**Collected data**
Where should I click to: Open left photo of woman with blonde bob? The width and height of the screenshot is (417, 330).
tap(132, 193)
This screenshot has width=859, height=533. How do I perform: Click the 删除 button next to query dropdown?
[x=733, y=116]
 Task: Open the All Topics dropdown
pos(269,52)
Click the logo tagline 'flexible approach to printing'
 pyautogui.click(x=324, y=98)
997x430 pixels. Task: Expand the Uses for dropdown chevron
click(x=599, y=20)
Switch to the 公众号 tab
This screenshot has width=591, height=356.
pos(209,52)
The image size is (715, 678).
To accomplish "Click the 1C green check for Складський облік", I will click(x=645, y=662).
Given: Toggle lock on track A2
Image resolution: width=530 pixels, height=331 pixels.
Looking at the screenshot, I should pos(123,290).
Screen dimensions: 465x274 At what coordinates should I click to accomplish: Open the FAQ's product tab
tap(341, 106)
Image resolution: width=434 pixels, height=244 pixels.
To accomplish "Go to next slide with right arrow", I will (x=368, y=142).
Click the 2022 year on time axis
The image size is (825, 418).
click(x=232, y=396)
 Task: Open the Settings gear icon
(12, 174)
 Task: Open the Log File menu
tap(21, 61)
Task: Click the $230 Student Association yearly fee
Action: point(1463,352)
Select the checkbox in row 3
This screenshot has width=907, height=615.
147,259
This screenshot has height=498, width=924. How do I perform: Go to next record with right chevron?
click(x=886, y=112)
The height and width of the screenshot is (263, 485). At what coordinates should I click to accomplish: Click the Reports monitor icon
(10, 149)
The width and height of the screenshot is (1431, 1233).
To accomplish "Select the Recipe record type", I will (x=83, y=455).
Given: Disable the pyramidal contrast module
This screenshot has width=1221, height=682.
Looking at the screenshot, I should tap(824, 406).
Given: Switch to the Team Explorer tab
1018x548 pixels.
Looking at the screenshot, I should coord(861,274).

**REQUIREMENT**
Your answer should be the lines of the records that include the word "Select".

**WRITTEN RESPONSE**
Select the checkbox in row 3
To accomplish "Select the Recipe record type", I will (x=83, y=455).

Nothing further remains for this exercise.